* _DIRECTIONS FOR THIS TASK_
Going from the top of the data below, give again each line through the one containing "Votre localisation (1000, 798)", both ends kept.

* _Dataset excerpts_
========================================================================

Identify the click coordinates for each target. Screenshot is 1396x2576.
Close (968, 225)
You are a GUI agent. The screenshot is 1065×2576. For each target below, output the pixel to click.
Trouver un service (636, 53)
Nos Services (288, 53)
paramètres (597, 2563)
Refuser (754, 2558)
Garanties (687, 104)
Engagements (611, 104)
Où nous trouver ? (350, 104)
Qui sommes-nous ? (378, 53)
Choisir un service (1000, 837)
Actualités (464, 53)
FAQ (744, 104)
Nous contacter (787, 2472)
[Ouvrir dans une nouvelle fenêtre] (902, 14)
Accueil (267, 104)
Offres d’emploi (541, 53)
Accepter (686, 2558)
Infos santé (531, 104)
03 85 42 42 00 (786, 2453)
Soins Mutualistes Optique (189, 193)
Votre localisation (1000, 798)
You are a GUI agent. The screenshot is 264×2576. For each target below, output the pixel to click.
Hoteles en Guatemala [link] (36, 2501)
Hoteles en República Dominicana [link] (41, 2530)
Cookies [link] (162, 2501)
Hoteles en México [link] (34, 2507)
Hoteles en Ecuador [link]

========================================================================

* _WORKED SOLUTION_
Identify the click coordinates for each target. Screenshot is 1396x2576.
Close (968, 225)
You are a GUI agent. The screenshot is 1065×2576. For each target below, output the pixel to click.
Trouver un service (636, 53)
Nos Services (288, 53)
paramètres (597, 2563)
Refuser (754, 2558)
Garanties (687, 104)
Engagements (611, 104)
Où nous trouver ? (350, 104)
Qui sommes-nous ? (378, 53)
Choisir un service (1000, 837)
Actualités (464, 53)
FAQ (744, 104)
Nous contacter (787, 2472)
[Ouvrir dans une nouvelle fenêtre] (902, 14)
Accueil (267, 104)
Offres d’emploi (541, 53)
Accepter (686, 2558)
Infos santé (531, 104)
03 85 42 42 00 (786, 2453)
Soins Mutualistes Optique (189, 193)
Votre localisation (1000, 798)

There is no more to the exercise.